• REQUIRED ACTION
Nothing but the lines from the one with "Tunik (1116, 1672)" down to the one with "YENİ SEZON (688, 142)" should be returned, exactly and with both ends included, from the material below.

• RECORDS SHOWN
━━━━━━━━━━━━━━━━━━━━
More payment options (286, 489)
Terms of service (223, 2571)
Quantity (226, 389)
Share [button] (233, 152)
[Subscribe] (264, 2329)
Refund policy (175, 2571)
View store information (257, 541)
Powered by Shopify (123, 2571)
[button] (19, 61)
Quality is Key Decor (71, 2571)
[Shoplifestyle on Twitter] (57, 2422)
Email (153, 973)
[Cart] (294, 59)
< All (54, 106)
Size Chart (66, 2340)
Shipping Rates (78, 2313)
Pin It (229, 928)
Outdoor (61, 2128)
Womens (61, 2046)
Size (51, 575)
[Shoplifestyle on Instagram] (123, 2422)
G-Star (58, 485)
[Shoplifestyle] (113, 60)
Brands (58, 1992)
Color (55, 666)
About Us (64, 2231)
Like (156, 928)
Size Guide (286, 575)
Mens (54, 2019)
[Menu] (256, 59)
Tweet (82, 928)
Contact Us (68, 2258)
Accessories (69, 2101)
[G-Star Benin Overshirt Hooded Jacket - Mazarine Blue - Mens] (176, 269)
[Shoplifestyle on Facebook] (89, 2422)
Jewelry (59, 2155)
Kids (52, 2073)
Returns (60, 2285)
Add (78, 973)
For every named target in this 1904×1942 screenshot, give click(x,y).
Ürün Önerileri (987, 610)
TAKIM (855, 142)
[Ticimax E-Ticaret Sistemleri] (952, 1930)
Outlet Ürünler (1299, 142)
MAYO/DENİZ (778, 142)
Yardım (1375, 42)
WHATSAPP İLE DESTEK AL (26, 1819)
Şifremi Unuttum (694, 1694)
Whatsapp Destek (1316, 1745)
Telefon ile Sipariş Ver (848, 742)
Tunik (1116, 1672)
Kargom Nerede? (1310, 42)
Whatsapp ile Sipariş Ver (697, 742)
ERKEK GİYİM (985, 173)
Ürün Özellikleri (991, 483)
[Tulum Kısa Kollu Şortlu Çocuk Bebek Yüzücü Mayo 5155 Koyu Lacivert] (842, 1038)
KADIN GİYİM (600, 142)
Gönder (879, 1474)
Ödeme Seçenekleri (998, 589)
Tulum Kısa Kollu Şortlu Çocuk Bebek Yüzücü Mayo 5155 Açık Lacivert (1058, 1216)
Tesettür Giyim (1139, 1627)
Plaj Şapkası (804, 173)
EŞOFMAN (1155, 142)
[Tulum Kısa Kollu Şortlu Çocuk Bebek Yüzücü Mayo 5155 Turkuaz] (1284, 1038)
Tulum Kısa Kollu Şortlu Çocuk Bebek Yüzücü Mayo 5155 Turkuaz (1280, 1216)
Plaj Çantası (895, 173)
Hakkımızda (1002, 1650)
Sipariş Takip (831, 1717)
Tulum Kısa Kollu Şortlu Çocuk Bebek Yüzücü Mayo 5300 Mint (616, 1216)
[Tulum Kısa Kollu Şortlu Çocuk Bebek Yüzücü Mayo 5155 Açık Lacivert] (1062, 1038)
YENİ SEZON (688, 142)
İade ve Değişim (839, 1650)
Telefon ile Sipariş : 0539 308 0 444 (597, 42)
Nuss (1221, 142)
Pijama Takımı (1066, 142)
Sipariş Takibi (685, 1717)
━━━━━━━━━━━━━━━━━━━━
• RESULT OF THE EXERCISE
Tunik (1116, 1672)
Kargom Nerede? (1310, 42)
Whatsapp ile Sipariş Ver (697, 742)
ERKEK GİYİM (985, 173)
Ürün Özellikleri (991, 483)
[Tulum Kısa Kollu Şortlu Çocuk Bebek Yüzücü Mayo 5155 Koyu Lacivert] (842, 1038)
KADIN GİYİM (600, 142)
Gönder (879, 1474)
Ödeme Seçenekleri (998, 589)
Tulum Kısa Kollu Şortlu Çocuk Bebek Yüzücü Mayo 5155 Açık Lacivert (1058, 1216)
Tesettür Giyim (1139, 1627)
Plaj Şapkası (804, 173)
EŞOFMAN (1155, 142)
[Tulum Kısa Kollu Şortlu Çocuk Bebek Yüzücü Mayo 5155 Turkuaz] (1284, 1038)
Tulum Kısa Kollu Şortlu Çocuk Bebek Yüzücü Mayo 5155 Turkuaz (1280, 1216)
Plaj Çantası (895, 173)
Hakkımızda (1002, 1650)
Sipariş Takip (831, 1717)
Tulum Kısa Kollu Şortlu Çocuk Bebek Yüzücü Mayo 5300 Mint (616, 1216)
[Tulum Kısa Kollu Şortlu Çocuk Bebek Yüzücü Mayo 5155 Açık Lacivert] (1062, 1038)
YENİ SEZON (688, 142)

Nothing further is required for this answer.